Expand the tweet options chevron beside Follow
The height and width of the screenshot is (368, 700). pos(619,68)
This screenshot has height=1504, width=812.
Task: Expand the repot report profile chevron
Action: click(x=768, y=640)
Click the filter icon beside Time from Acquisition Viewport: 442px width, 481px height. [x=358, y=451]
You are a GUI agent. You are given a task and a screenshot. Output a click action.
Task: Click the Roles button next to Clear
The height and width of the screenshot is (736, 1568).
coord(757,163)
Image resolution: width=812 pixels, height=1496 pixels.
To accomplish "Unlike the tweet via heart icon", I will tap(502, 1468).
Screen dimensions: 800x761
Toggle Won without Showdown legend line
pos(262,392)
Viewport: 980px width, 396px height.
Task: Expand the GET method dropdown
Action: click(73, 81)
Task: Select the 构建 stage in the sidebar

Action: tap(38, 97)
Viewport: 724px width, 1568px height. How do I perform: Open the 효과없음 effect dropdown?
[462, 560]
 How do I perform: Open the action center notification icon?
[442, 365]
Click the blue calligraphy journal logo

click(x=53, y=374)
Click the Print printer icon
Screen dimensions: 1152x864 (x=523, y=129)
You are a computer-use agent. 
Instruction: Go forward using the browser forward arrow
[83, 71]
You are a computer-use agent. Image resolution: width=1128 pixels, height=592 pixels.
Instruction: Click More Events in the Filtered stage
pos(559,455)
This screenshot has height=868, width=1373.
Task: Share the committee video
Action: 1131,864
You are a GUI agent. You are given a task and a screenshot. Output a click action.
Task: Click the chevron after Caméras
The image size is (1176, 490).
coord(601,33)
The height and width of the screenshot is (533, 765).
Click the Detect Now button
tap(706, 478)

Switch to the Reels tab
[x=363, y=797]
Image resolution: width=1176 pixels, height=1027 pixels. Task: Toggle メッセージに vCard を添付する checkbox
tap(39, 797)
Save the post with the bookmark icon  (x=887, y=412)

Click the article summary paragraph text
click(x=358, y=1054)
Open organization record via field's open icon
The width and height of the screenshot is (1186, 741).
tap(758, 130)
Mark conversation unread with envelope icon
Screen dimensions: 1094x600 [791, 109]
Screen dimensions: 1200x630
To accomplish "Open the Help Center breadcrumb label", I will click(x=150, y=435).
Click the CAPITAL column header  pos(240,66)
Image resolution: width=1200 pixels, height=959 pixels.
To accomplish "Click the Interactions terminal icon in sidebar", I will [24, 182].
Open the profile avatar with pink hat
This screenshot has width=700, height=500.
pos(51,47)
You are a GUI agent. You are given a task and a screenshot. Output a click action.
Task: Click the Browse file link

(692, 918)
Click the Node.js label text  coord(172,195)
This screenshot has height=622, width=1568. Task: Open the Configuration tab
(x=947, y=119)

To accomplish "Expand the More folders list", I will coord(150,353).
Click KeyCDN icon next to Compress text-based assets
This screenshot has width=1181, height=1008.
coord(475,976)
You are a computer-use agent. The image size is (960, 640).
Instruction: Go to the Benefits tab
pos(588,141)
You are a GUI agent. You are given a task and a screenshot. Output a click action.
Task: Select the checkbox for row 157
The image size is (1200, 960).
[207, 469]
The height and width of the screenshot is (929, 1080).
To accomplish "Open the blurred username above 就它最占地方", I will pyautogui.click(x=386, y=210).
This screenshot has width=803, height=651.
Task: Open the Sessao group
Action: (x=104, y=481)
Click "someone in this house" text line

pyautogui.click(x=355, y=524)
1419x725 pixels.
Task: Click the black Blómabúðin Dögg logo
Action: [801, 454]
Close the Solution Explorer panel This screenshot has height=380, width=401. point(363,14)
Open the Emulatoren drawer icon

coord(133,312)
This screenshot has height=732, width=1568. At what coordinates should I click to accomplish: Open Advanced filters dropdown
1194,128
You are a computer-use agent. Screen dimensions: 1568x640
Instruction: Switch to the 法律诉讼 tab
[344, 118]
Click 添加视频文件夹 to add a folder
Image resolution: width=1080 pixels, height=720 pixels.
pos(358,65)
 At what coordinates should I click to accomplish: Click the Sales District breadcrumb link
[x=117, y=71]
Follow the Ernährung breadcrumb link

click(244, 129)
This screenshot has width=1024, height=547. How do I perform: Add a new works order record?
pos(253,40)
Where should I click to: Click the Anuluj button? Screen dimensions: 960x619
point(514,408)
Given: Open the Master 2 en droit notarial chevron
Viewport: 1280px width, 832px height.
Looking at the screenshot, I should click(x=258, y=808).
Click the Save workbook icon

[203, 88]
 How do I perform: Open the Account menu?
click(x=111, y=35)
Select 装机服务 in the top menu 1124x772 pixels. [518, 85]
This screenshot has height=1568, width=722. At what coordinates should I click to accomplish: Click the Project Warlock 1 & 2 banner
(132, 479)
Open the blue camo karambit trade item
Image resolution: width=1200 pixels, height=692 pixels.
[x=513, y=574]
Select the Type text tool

Work to be completed: Please pull out each line of the items above that contains the word "chevron".

Written solution:
Expand the tweet options chevron beside Follow
Task: Expand the repot report profile chevron
Task: Click the chevron after Caméras
Given: Open the Master 2 en droit notarial chevron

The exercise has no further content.